Our key takeaway: Paying living wages and ensuring living incomes for workers throughout the value chain is fundamental to ensuring that other rights—the right to an adequate standard of living, the right to education, the right to health, and beyond—are respected. For this reason, companies and investors are increasingly recognising the importance of committing to paying living wages and incomes, as well as to ensure that purchasing practices do not undercut this.

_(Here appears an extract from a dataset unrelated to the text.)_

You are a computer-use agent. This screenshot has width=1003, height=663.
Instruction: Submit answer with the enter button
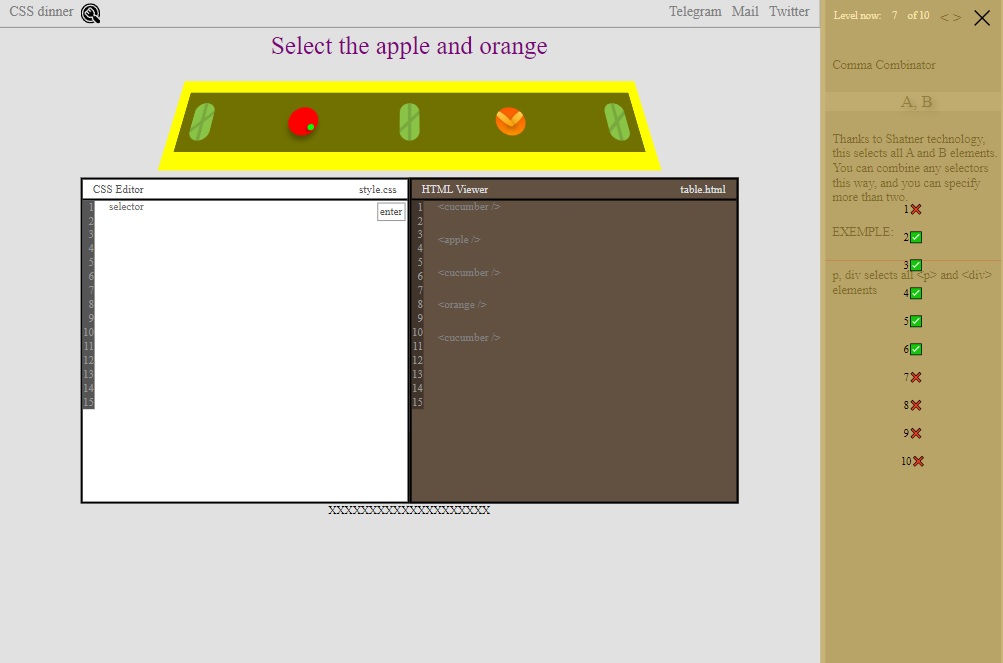click(391, 212)
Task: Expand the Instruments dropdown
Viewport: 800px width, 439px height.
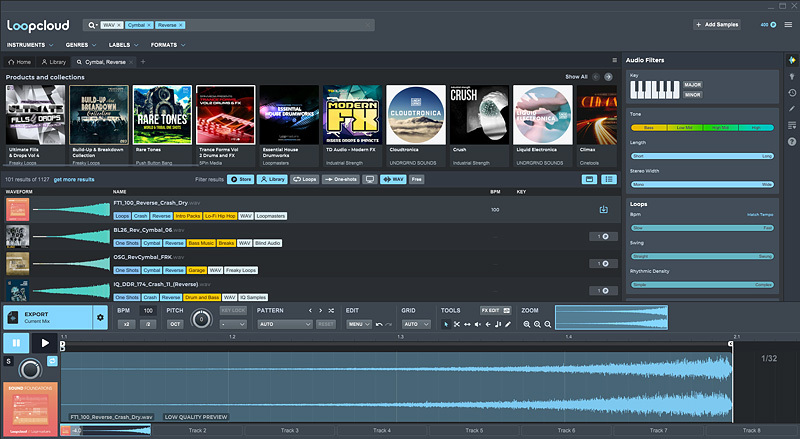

The inclusion of living wages in the European Commission’s proposal for a Corporate Sustainability Due Diligence Directive could set the groundwork for even more companies to commit to paying living wages and incomes as a matter of doing business.
The European Commission’s proposal for a Directive on corporate sustainability due diligence, adopted on 23 February 2022, recently closed its public consultation period on the proposal. Among the feedback, a group of more than 60 companies, investors and initiatives issued a comment calling on lawmakers to ensure that living wages & incomes are included in final due diligence directive. (You can read all of the feedback that the Commission has received here.)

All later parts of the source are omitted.